## Directions for this task
Print the listing below line for line, with no changes.

## Input material
* Start *
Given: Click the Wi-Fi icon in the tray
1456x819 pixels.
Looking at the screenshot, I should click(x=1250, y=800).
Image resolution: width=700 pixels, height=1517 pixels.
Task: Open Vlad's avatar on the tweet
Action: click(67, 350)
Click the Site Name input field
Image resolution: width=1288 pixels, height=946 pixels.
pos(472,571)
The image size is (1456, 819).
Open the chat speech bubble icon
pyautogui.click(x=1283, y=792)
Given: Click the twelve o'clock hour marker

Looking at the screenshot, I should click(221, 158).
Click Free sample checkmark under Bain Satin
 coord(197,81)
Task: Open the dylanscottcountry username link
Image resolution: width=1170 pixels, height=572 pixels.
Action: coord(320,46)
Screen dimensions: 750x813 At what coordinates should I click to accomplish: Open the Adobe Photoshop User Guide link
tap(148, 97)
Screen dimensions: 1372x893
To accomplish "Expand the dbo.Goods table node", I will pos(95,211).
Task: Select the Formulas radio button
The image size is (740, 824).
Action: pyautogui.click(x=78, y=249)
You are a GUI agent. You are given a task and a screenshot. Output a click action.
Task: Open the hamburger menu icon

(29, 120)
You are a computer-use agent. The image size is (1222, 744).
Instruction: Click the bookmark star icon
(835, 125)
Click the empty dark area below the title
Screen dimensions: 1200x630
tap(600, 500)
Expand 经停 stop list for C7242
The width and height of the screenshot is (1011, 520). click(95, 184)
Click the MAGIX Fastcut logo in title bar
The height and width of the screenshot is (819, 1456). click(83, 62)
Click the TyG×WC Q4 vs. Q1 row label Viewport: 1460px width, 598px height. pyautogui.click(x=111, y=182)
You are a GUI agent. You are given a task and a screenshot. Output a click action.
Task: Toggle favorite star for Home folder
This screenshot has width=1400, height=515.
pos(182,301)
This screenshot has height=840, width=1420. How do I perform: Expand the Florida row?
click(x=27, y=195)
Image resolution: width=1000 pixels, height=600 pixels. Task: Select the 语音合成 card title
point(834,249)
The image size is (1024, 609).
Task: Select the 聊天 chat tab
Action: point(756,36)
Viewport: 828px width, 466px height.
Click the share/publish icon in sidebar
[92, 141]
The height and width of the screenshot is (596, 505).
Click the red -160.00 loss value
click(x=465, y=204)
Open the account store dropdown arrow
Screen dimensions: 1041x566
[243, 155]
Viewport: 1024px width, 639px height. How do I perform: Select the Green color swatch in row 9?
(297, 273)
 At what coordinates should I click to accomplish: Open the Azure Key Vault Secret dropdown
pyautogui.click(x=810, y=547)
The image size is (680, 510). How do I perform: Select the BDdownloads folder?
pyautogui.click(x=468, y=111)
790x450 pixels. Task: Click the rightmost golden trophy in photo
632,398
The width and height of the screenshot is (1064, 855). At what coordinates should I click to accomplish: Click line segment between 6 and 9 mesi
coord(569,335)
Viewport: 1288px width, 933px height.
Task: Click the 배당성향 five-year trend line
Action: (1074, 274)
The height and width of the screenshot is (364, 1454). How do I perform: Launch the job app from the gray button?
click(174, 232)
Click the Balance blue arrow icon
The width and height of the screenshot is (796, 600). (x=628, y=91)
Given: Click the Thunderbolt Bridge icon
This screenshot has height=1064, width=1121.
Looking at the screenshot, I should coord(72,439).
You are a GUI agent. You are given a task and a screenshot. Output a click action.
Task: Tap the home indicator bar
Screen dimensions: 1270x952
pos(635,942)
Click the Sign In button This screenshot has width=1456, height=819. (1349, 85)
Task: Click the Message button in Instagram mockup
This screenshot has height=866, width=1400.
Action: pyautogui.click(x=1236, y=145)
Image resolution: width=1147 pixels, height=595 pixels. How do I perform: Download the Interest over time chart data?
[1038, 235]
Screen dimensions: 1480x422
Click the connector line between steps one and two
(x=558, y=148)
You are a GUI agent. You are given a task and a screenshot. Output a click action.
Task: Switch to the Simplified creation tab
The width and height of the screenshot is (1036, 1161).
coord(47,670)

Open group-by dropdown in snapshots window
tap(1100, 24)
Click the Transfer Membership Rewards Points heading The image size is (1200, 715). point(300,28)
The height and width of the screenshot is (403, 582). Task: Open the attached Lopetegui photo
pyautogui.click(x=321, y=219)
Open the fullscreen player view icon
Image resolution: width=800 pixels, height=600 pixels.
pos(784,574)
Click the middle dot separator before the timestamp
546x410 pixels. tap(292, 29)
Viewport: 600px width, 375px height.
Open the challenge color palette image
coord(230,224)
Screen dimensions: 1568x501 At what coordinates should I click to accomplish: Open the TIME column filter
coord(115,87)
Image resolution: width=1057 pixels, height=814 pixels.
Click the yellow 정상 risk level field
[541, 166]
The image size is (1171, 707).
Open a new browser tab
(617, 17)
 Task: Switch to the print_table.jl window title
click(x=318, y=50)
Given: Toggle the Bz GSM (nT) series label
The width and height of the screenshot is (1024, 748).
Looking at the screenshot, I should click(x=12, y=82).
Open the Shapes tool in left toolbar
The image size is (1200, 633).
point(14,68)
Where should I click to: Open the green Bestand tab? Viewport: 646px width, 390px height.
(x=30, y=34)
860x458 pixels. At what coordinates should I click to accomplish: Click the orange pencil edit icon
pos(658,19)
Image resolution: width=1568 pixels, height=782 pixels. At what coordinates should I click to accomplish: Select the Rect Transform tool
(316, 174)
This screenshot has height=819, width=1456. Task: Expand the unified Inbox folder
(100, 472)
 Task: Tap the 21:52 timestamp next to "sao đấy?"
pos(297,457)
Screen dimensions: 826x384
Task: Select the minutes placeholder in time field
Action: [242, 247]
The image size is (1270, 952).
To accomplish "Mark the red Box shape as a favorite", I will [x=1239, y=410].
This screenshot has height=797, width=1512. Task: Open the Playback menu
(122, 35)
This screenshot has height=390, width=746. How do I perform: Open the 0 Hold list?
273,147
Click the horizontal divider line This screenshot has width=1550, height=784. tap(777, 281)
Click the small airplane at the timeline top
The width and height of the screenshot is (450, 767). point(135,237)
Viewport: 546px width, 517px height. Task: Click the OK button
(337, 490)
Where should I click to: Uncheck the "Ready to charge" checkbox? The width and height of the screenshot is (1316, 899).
* End *
## Correct response
Given: Click the Wi-Fi icon in the tray
1456x819 pixels.
Looking at the screenshot, I should click(x=1250, y=800).
Image resolution: width=700 pixels, height=1517 pixels.
Task: Open Vlad's avatar on the tweet
Action: click(67, 350)
Click the Site Name input field
Image resolution: width=1288 pixels, height=946 pixels.
pos(472,571)
The image size is (1456, 819).
Open the chat speech bubble icon
pyautogui.click(x=1283, y=792)
Given: Click the twelve o'clock hour marker

Looking at the screenshot, I should click(221, 158).
Click Free sample checkmark under Bain Satin
 coord(197,81)
Task: Open the dylanscottcountry username link
Image resolution: width=1170 pixels, height=572 pixels.
Action: coord(320,46)
Screen dimensions: 750x813 At what coordinates should I click to accomplish: Open the Adobe Photoshop User Guide link
tap(148, 97)
Screen dimensions: 1372x893
To accomplish "Expand the dbo.Goods table node", I will pos(95,211).
Task: Select the Formulas radio button
The image size is (740, 824).
Action: pyautogui.click(x=78, y=249)
You are a GUI agent. You are given a task and a screenshot. Output a click action.
Task: Open the hamburger menu icon

(29, 120)
You are a computer-use agent. The image size is (1222, 744).
Instruction: Click the bookmark star icon
(835, 125)
Click the empty dark area below the title
Screen dimensions: 1200x630
tap(600, 500)
Expand 经停 stop list for C7242
The width and height of the screenshot is (1011, 520). click(95, 184)
Click the MAGIX Fastcut logo in title bar
The height and width of the screenshot is (819, 1456). click(83, 62)
Click the TyG×WC Q4 vs. Q1 row label Viewport: 1460px width, 598px height. pyautogui.click(x=111, y=182)
You are a GUI agent. You are given a task and a screenshot. Output a click action.
Task: Toggle favorite star for Home folder
This screenshot has width=1400, height=515.
pos(182,301)
This screenshot has height=840, width=1420. How do I perform: Expand the Florida row?
click(x=27, y=195)
Image resolution: width=1000 pixels, height=600 pixels. Task: Select the 语音合成 card title
point(834,249)
The image size is (1024, 609).
Task: Select the 聊天 chat tab
Action: point(756,36)
Viewport: 828px width, 466px height.
Click the share/publish icon in sidebar
[92, 141]
The height and width of the screenshot is (596, 505).
Click the red -160.00 loss value
click(x=465, y=204)
Open the account store dropdown arrow
Screen dimensions: 1041x566
[243, 155]
Viewport: 1024px width, 639px height. How do I perform: Select the Green color swatch in row 9?
(297, 273)
 At what coordinates should I click to accomplish: Open the Azure Key Vault Secret dropdown
pyautogui.click(x=810, y=547)
The image size is (680, 510). How do I perform: Select the BDdownloads folder?
pyautogui.click(x=468, y=111)
790x450 pixels. Task: Click the rightmost golden trophy in photo
632,398
The width and height of the screenshot is (1064, 855). At what coordinates should I click to accomplish: Click line segment between 6 and 9 mesi
coord(569,335)
Viewport: 1288px width, 933px height.
Task: Click the 배당성향 five-year trend line
Action: (1074, 274)
The height and width of the screenshot is (364, 1454). How do I perform: Launch the job app from the gray button?
click(174, 232)
Click the Balance blue arrow icon
The width and height of the screenshot is (796, 600). (x=628, y=91)
Given: Click the Thunderbolt Bridge icon
This screenshot has height=1064, width=1121.
Looking at the screenshot, I should coord(72,439).
You are a GUI agent. You are given a task and a screenshot. Output a click action.
Task: Tap the home indicator bar
Screen dimensions: 1270x952
pos(635,942)
Click the Sign In button This screenshot has width=1456, height=819. (1349, 85)
Task: Click the Message button in Instagram mockup
This screenshot has height=866, width=1400.
Action: pyautogui.click(x=1236, y=145)
Image resolution: width=1147 pixels, height=595 pixels. How do I perform: Download the Interest over time chart data?
[1038, 235]
Screen dimensions: 1480x422
Click the connector line between steps one and two
(x=558, y=148)
You are a GUI agent. You are given a task and a screenshot. Output a click action.
Task: Switch to the Simplified creation tab
The width and height of the screenshot is (1036, 1161).
coord(47,670)

Open group-by dropdown in snapshots window
tap(1100, 24)
Click the Transfer Membership Rewards Points heading The image size is (1200, 715). point(300,28)
The height and width of the screenshot is (403, 582). Task: Open the attached Lopetegui photo
pyautogui.click(x=321, y=219)
Open the fullscreen player view icon
Image resolution: width=800 pixels, height=600 pixels.
pos(784,574)
Click the middle dot separator before the timestamp
546x410 pixels. tap(292, 29)
Viewport: 600px width, 375px height.
Open the challenge color palette image
coord(230,224)
Screen dimensions: 1568x501 At what coordinates should I click to accomplish: Open the TIME column filter
coord(115,87)
Image resolution: width=1057 pixels, height=814 pixels.
Click the yellow 정상 risk level field
[541, 166]
The image size is (1171, 707).
Open a new browser tab
(617, 17)
 Task: Switch to the print_table.jl window title
click(x=318, y=50)
Given: Toggle the Bz GSM (nT) series label
The width and height of the screenshot is (1024, 748).
Looking at the screenshot, I should click(x=12, y=82).
Open the Shapes tool in left toolbar
The image size is (1200, 633).
point(14,68)
Where should I click to: Open the green Bestand tab? Viewport: 646px width, 390px height.
(x=30, y=34)
860x458 pixels. At what coordinates should I click to accomplish: Click the orange pencil edit icon
pos(658,19)
Image resolution: width=1568 pixels, height=782 pixels. At what coordinates should I click to accomplish: Select the Rect Transform tool
(316, 174)
This screenshot has height=819, width=1456. Task: Expand the unified Inbox folder
(100, 472)
 Task: Tap the 21:52 timestamp next to "sao đấy?"
pos(297,457)
Screen dimensions: 826x384
Task: Select the minutes placeholder in time field
Action: [242, 247]
The image size is (1270, 952).
To accomplish "Mark the red Box shape as a favorite", I will [x=1239, y=410].
This screenshot has height=797, width=1512. Task: Open the Playback menu
(122, 35)
This screenshot has height=390, width=746. How do I perform: Open the 0 Hold list?
273,147
Click the horizontal divider line This screenshot has width=1550, height=784. tap(777, 281)
Click the small airplane at the timeline top
The width and height of the screenshot is (450, 767). point(135,237)
Viewport: 546px width, 517px height. Task: Click the OK button
(337, 490)
Where should I click to: Uncheck the "Ready to charge" checkbox? The width and height of the screenshot is (1316, 899).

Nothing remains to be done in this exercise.